Telekomünikasyon  alanında rekabetin sağlanması konusunda önemli ilerleme kaydedilmiştir. Topluluk müktesebatı ile daha da uyum gereklidir. Görsel-işitsel materyallerin mahremiyeti hala ciddi bir sorundur.

Tarım ve balıkçılık  alanında ilk öncelik bu politikaların yürütülebilmesini sağlamak için temel mekanizmalar ve yapıların (istatistik, arazi sicili, iyileştirilmiş balıkçılık filosu sicili, hastalıkla mücadele, bitki ve hayvan tanım sistemleri, donanımın yükseltilmesi) uygulanmaya başlanmasıdır. Türk filosunun deniz güvenliği sicili hala kaygı uyandıran bir konudur. Deniz ve karayolu ulaşımının AB standartlarına uyarlanması gerekmektedir.

Sosyal politika alanında Türk mevzuatı, özelikle de standartlar, yöntemler ve izleme gerekleri bakımından Topluluk mevzuatından hala çok farklıdır. Farklı alanlarda hala yapılması gereken çok şey vardır. Aynı durum hala sonuçlanmamış olan, enerji ve gaz sektörlerinde reform için anahtar nitelikte enerji  yasaları için de geçerlidir. Çevre sektöründe ilk adım olarak müktesebatın uyumunu amaçlayan stratejiler tavsiye edilmektedir.

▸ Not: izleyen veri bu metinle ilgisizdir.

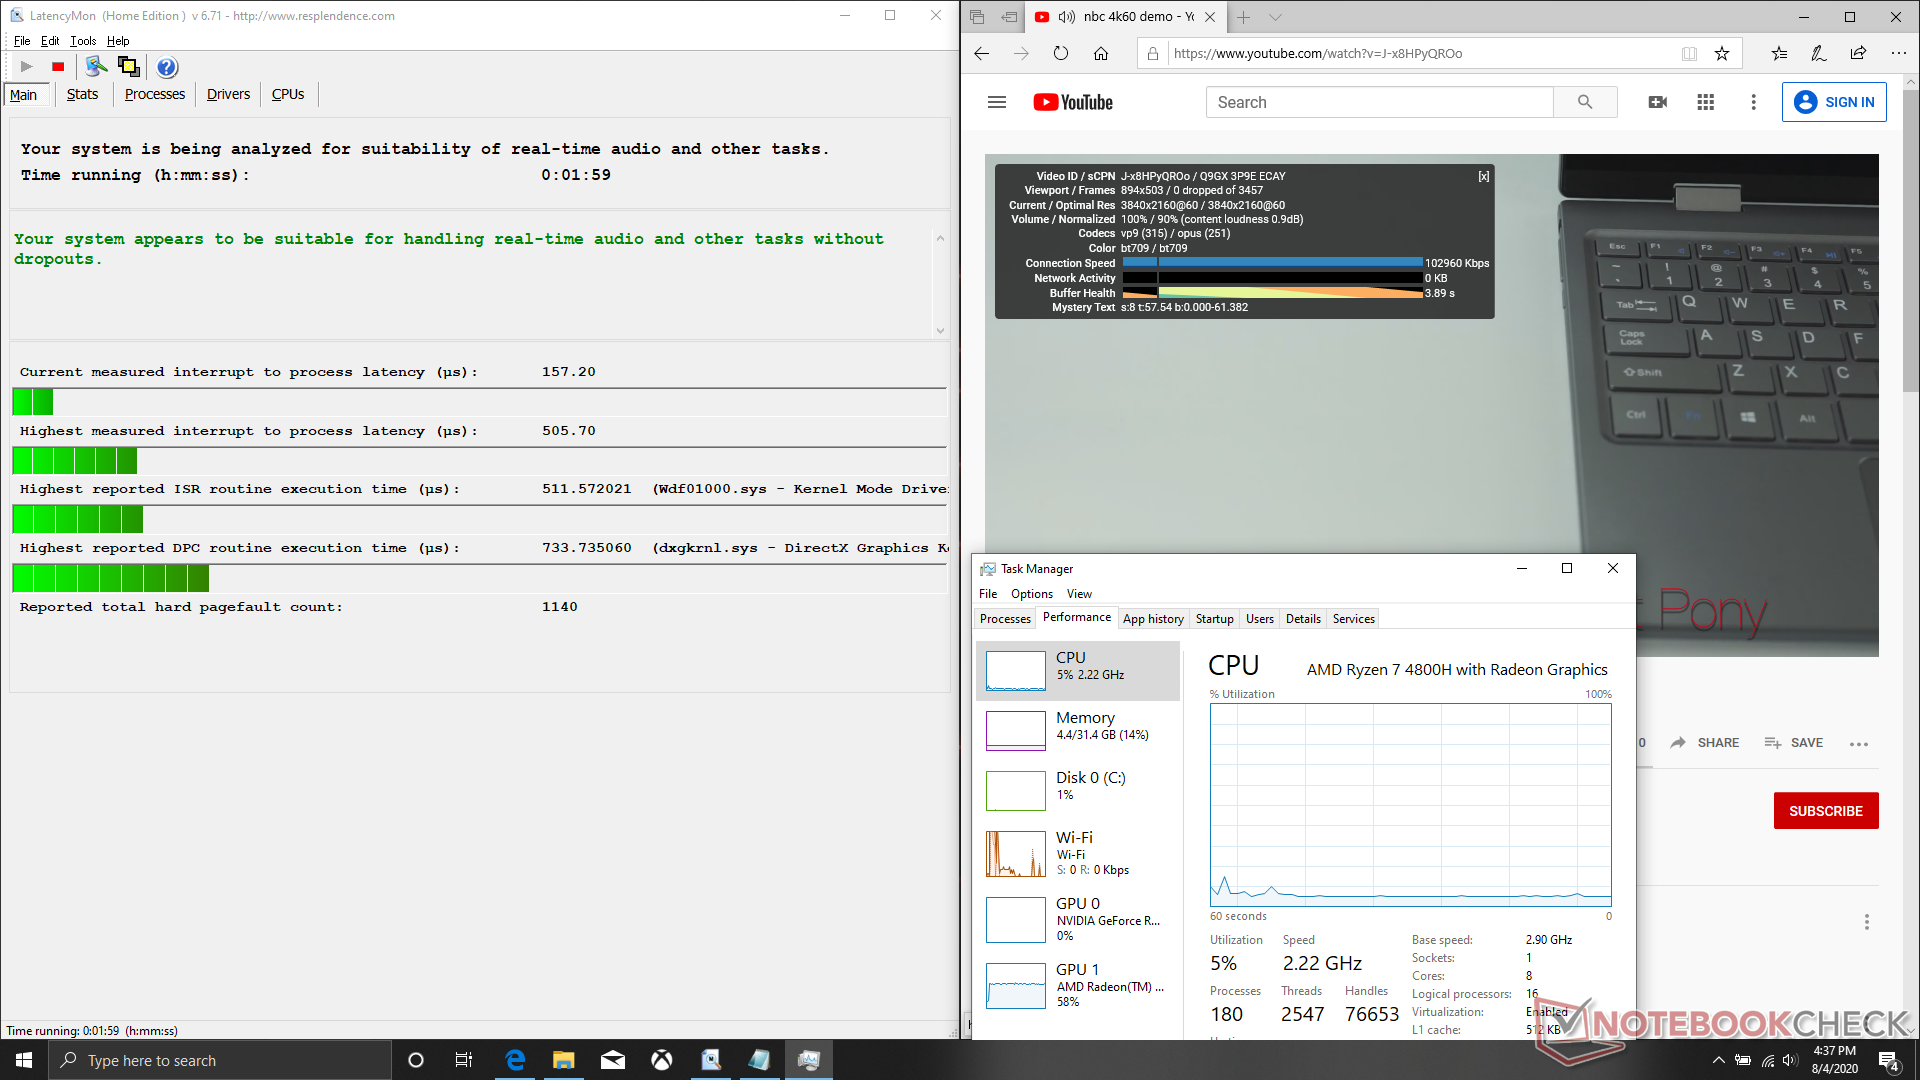Click the SIGN IN button
Viewport: 1920px width, 1080px height.
coord(1834,102)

1999 yılına kıyasla, adalet ve içişleri alanında kayda değer bir ilerleme olmamıştır. Göç konusunda, yasadışı yollardan giriş yaparak Batı Avrupa ülkelerine ulaşmaya çalışanların sayısını azaltmak için çabaların ciddi biçimde hızlandırılması gereklidir. Türkiye’deki çeşitli resmi kuruluşların denetimlerin, özellikle çıkış kapılarındaki denetimlerin etkinliğini arttırmak için daha iyi eşgüdüm önerilmektedir tavsiye edilir.

Mali denetimin daha iyi oluşturulması için kapsamlı bir politika çerçevesi gereklidir. Aynı zamanda AB mali çıkarlarını korumayı da amaçlayarak, mali yönetimin modernleştirilmesi için hala önemli çabalar gerekmektedir.

Genel sonuç, Gümrük Birliği dışındaki politika alanlarında müktesebata daha çok uyum için, yeterli uygulama ve yaptırım mekanizmalarının oluşturulması da dahil olmak üzere kapsamlı çabaların gerekli olduğu yönündedir. Bu da idarenin her düzeyinde önemli reformlar gerektirecektir. Bazı durumlarda, örneğin devlet yardımları ve bölgesel kalkınma alanlarında bu amaçla yeni yapıların oluşturulması gerekecektir. Yukarıda sözü edilen çeşitli hususlar Türkiye için AB’ye Katılım Ortaklığında öncelikler olarak belirlenmiştir...”

 

 


[1] http://www.eureptr.org.tr/  Ayrıca Bkz: İKV Bülteni, 16-30 Kasım, 2000.

Kaynak:: C.Can Aktan, Türkiye Avrupa Birliği'nin Neresinde? İzmir: EGİAD Yayını, 2000.